Older people with intellectual disabilities are a relatively small population dispersed across numerous care settings, but better ways of identifying this population are needed as there is still much unknown the oldest old people with intellectual disabilities who reside in long-term care settings.
The study, Hidden lives and deaths: the last months of life of people with intellectual disabilities living in long-term, generic care settings in the UK, was published in the Journal of Applied Research in Intellectual Disabilities and aimed to examine the mortality and needs for end-of-life care for this population group.
With increasing age, more and more adults with intellectual disabilities will live in service-based settings, the majority of which are provided exclusively for adults with intellectual disabilities. However, it is recognised that a significant but often unquantifiable proportion of people with intellectual disabilities will be living in generic care homes and nursing homes for older adults.
People with intellectual disability in generic care homes
The authors said that the mortality and end-of-life care needs of adults with intellectual disabilities in generic care settings have largely been overlooked by both intellectual disability and end-of-life care researchers. There is some support for the idea that the population of adults with intellectual disabilities within these services may be distinct both from others in intellectual disability services and from those in care homes for older adults.

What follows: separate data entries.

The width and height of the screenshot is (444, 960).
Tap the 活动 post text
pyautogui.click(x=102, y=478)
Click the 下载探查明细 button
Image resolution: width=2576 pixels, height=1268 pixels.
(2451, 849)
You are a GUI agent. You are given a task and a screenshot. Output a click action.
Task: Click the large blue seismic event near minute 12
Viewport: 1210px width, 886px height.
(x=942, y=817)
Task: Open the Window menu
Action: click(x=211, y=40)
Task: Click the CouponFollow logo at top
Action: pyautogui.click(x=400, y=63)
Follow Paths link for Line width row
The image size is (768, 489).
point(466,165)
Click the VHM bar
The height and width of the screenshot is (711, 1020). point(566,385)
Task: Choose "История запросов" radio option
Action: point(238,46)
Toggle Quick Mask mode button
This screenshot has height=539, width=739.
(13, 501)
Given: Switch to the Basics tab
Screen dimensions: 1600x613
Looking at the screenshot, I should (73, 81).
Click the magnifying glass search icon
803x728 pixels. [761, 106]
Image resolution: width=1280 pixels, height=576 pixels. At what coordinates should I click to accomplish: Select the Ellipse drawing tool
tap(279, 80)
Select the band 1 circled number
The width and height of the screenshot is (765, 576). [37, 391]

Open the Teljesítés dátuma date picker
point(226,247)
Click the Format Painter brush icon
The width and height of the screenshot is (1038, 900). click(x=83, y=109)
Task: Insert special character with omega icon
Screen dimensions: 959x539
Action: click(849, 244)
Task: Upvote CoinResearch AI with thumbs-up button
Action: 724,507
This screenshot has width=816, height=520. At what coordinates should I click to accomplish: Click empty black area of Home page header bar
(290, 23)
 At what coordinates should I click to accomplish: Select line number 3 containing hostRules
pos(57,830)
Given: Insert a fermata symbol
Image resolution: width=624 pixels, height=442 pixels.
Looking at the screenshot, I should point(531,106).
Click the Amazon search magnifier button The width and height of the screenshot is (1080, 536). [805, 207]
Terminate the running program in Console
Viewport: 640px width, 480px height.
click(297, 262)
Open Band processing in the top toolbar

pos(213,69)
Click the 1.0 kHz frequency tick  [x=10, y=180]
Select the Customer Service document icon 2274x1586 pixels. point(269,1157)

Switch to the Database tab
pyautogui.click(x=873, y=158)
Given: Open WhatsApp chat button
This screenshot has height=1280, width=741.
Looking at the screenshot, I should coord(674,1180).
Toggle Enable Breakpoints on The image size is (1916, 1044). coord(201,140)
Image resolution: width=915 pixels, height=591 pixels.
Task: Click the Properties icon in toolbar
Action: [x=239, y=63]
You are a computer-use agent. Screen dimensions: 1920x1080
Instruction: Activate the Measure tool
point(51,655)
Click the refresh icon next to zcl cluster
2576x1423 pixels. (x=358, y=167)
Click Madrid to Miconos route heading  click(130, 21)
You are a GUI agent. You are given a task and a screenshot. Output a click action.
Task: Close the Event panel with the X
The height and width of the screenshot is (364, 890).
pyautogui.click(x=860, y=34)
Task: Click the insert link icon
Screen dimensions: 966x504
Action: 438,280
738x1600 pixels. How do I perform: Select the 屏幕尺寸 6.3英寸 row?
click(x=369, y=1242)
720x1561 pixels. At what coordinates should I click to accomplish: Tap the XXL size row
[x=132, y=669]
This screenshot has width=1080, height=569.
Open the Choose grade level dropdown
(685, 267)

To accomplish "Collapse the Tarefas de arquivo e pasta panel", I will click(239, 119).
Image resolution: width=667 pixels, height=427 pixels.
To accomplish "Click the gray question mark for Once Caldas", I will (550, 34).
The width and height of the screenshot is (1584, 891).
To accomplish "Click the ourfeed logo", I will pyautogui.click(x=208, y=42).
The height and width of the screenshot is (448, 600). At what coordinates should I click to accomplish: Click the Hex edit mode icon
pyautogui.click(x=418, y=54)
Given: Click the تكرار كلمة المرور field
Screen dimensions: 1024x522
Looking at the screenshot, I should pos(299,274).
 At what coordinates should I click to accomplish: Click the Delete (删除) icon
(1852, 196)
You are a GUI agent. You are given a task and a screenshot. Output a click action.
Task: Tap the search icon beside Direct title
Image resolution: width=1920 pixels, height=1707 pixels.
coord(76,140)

In the study, various sampling strategies were used to identify the difficult to find population of people. Demographic and health data were obtained for 132 people with intellectual disability.
Data were collected between April and June 2017 (T1). Then 12 months later (April to June 2018; T2), participants were contacted again and asked to complete the same questionnaire for each of the people with intellectual disabilities identified at T1.
The researchers found that the average age of generic care home residents was 68.6 years, and the majority were women (55.3%). Their health was typically rated as good or better. When asked the Surprise Question, (“Would you be surprised if this person was to die within six months?), responses indicated that 23.3% respondents might need end of life care.
At T2, 18.0% of this population had died. The average of death was 72.2 years. The majority died within the care setting (62.9%).
The researchers concluded: "To develop the evidence-base on ageing well and dying well with intellectual disabilities better ways of identifying this population are needed. This is all the more pressing now given the huge impact Covid-19 has had upon those living in generic care homes, a population that will include significant numbers of older adults with intellectual disabilities."